EXERCISE BRIEF:
Which of the lines below hold "Open"? Please return each one.

BEGIN INPUT DATA

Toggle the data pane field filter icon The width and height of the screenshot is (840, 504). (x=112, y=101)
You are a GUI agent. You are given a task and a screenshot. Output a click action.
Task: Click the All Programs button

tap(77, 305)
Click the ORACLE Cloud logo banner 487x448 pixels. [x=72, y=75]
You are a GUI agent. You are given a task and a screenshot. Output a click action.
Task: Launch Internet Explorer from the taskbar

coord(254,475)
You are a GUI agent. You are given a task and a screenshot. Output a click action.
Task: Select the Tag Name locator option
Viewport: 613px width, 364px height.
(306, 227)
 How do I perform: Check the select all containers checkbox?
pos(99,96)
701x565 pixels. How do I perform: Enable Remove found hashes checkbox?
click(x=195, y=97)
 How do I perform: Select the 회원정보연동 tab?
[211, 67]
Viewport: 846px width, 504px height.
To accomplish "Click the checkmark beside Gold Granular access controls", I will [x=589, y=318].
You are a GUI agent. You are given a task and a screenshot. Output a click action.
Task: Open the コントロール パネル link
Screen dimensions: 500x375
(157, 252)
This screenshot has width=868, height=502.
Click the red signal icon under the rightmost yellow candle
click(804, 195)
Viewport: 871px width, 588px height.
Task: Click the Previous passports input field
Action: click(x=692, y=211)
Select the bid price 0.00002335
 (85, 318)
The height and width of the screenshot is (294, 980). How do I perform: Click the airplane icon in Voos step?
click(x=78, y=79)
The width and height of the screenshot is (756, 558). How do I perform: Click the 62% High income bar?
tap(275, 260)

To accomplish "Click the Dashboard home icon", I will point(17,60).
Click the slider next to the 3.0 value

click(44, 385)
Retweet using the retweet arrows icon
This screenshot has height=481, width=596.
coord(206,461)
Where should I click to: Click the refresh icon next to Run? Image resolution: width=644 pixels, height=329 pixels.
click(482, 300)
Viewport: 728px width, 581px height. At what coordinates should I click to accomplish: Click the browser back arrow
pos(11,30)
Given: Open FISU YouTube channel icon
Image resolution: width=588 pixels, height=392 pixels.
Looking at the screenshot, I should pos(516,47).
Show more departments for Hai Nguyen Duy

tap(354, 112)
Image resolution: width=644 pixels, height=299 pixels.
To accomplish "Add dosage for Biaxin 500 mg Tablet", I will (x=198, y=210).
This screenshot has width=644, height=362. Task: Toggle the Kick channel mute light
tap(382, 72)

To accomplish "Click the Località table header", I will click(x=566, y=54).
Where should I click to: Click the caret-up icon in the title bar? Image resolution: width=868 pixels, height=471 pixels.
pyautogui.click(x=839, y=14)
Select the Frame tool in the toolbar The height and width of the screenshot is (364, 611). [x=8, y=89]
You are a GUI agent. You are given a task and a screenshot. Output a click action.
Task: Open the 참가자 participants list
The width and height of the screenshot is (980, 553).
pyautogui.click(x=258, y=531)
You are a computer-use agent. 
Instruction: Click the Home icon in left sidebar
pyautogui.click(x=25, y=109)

END INPUT DATA

REPLY:
Task: Open the コントロール パネル link
Given: Open FISU YouTube channel icon
Task: Open the 참가자 participants list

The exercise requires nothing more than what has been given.